Stepping out into the cool air of an early April evening, the sky in the east is shades of blue, fresh growth has brought fresh traces of green in the adjoining pasture. The waxing moon will be full later this week, assuming its paschal form.
There is a timelessness in this place. Centuries of forebears have been here. It is not hard to imagine their presence: weathered skin, gnarled hands, burred accents. Having just enough to hold on and never enough to move on, they have been here for centuries .
Once, there would have been a desire to appear orthodox in beliefs, to tick the boxes prescribed by the ecclesiastical authorities. Once, it would have seemed a heresy to have suggested heaven was anything other than the supernatural visions described in First Century writings.
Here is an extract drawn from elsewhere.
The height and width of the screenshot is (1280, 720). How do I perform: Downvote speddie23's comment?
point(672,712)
Standing looking eastward at the windmill, the words of Charlotte Mew’s Old Shepherd’s Prayer came back.
Up to the bed by the window, where I be lyin’,
Comes bells and bleat of the flock wi’ they two children’s clack.
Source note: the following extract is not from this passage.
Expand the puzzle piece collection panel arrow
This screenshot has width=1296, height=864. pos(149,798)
Over, from under the eaves there’s the starlings flyin’,
And down in yard, fit to burst his chain, yapping out at Sue
I do hear young Mac.
Turning around like a falled-over sack
I can see team plowin’ in Whithy-bush field
and meal carts startin’ up road to Church-Town;
Saturday afternoon the men goin’ back
And the women from market, trapin’ home over the down.
Heavenly Master, I wud like to wake to they same green places
Where I be know’d for breakin’ dogs and follerin’ sheep.
And if I may not walk in th’ old ways and look on th’ old faces
I wud sooner sleep.
Mew was a Cornish poet at the turn of the Twentieth Century, her lines capture the dialect of the far south-west. Her poem sometimes found favour with clergy of a more liberal inclination, but its sentiments would be frowned upon by those of an evangelical disposition with their insistence upon doctrinal certitude.
‘If heaven is not a spring evening in Somerset, with a small dog for company,’ I thought, ‘then it’s not heaven.’